The essential reason for the simple technology development is that the ticket information is structured and the retrieval process can rely on existing technologies without the need to develop extremely complex HTML text search technologies.

There are still many professional queries for train tickets, such as medical records, fugitive searches used by the police, and commodity searches on the online retail website. These are not modern search engines. vertical search may be a "trendy" search engine ".

To sum up, under the current generation of search technology, we are currently classifying the search based on the information media type. This classification is not called "vertical ". Many services that are called "vertical search" are actually "searches" with no technical content ".

It should be emphasized that the search target is to use complex algorithms and distributed computing technology to find out what users want most from massive unstructured information. If a late search operator does not have confidence in algorithms and computing, simply do not classify massive amounts of information as their own business, the progress of Google in the US and Baidu in China will sooner or later make this low-tech job useless.

Contact Us

The content source of this page is from Internet, which doesn't represent Alibaba Cloud's opinion; products and services mentioned on that page don't have any relationship with Alibaba Cloud. If the content of the page makes you feel confusing, please write us an email, we will handle the problem within 5 days after receiving your email.
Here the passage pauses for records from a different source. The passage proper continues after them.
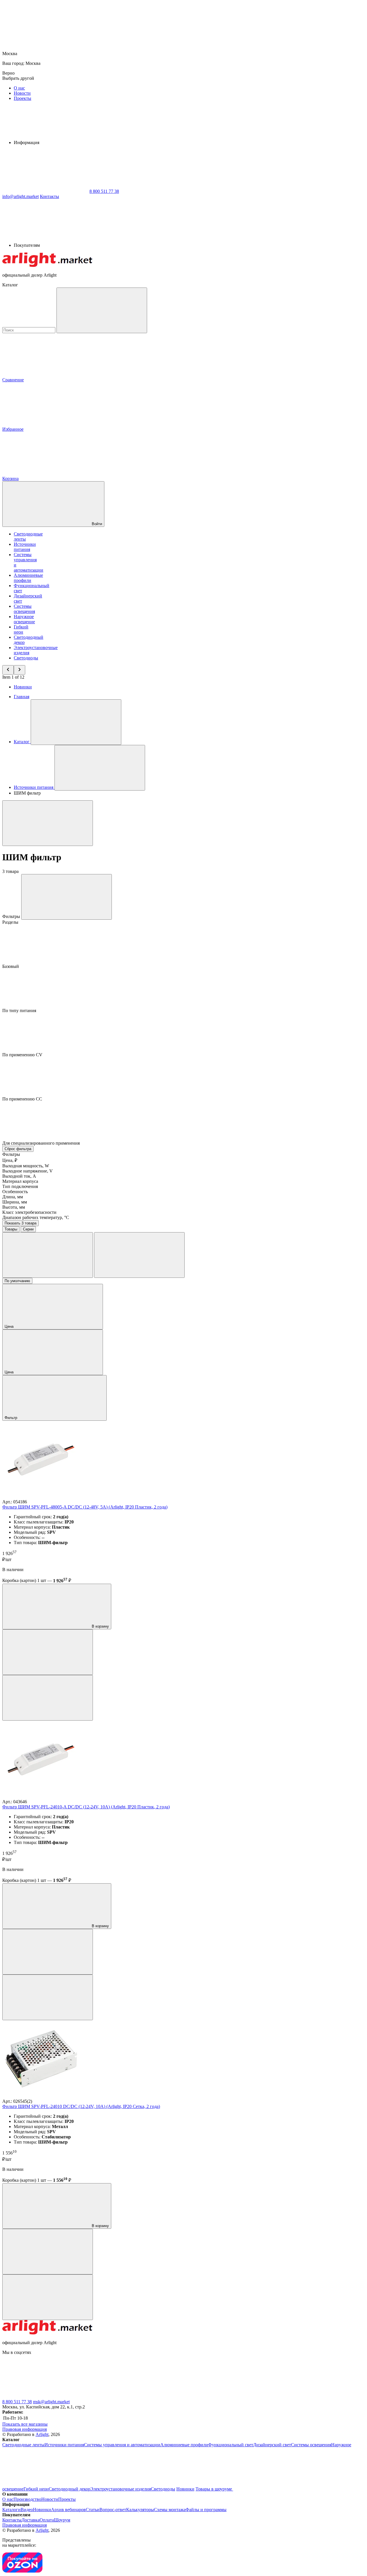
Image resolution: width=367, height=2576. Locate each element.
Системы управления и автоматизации (122, 2444)
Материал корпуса (20, 1181)
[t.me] (45, 2396)
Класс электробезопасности (29, 1212)
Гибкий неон (21, 629)
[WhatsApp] (45, 191)
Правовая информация (24, 2429)
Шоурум (62, 2519)
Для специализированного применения (41, 1143)
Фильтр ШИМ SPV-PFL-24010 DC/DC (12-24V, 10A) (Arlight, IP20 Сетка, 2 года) (81, 2106)
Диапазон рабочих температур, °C (35, 1217)
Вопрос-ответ (112, 2509)
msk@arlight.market (51, 2401)
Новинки (23, 686)
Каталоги (11, 2509)
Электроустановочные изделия (120, 2488)
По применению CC (22, 1098)
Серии (28, 1229)
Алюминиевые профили (28, 578)
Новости (22, 93)
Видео (27, 2509)
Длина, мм (12, 1196)
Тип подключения (20, 1186)
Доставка (31, 2519)
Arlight (42, 2434)
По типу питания (19, 1010)
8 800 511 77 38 (17, 2401)
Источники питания (25, 547)
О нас (19, 88)
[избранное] (47, 1698)
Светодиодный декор (69, 2488)
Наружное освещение (24, 619)
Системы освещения (24, 609)
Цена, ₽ (9, 1160)
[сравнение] (47, 1652)
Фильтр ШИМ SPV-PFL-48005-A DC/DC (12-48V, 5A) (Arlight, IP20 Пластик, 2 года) (84, 1507)
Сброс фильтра (18, 1149)
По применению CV (23, 1054)
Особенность (15, 1191)
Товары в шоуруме (214, 2488)
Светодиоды (26, 657)
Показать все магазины (25, 2424)
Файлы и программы (206, 2509)
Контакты (49, 196)
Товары (11, 1229)
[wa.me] (131, 2396)
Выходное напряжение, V (27, 1170)
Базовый (11, 966)
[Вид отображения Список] (139, 1255)
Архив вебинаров (68, 2509)
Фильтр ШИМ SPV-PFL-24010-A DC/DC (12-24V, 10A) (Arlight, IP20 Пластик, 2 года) (86, 1806)
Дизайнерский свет (272, 2444)
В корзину (100, 1626)
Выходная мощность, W (25, 1165)
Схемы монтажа (170, 2509)
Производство (27, 2499)
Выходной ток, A (19, 1176)
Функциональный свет (230, 2444)
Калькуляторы (140, 2509)
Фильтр (11, 1418)
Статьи (92, 2509)
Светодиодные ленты (23, 2444)
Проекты (22, 98)
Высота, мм (13, 1207)
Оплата (47, 2519)
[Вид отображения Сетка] (47, 1255)
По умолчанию (17, 1281)
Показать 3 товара (20, 1223)
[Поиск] (101, 310)
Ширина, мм (14, 1201)
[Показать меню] (76, 722)
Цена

If you find any instances of plagiarism from the community, please send an email to: info-contact@alibabacloud.com and provide relevant evidence. A staff member will contact you within 5 working days.

A Free Trial That Lets You Build Big!

Start building with 50+ products and up to 12 months usage for Elastic Compute Service

  • Sales Support

    1 on 1 presale consultation

  • After-Sales Support

    24/7 Technical Support 6 Free Tickets per Quarter Faster Response

  • Alibaba Cloud offers highly flexible support services tailored to meet your exact needs.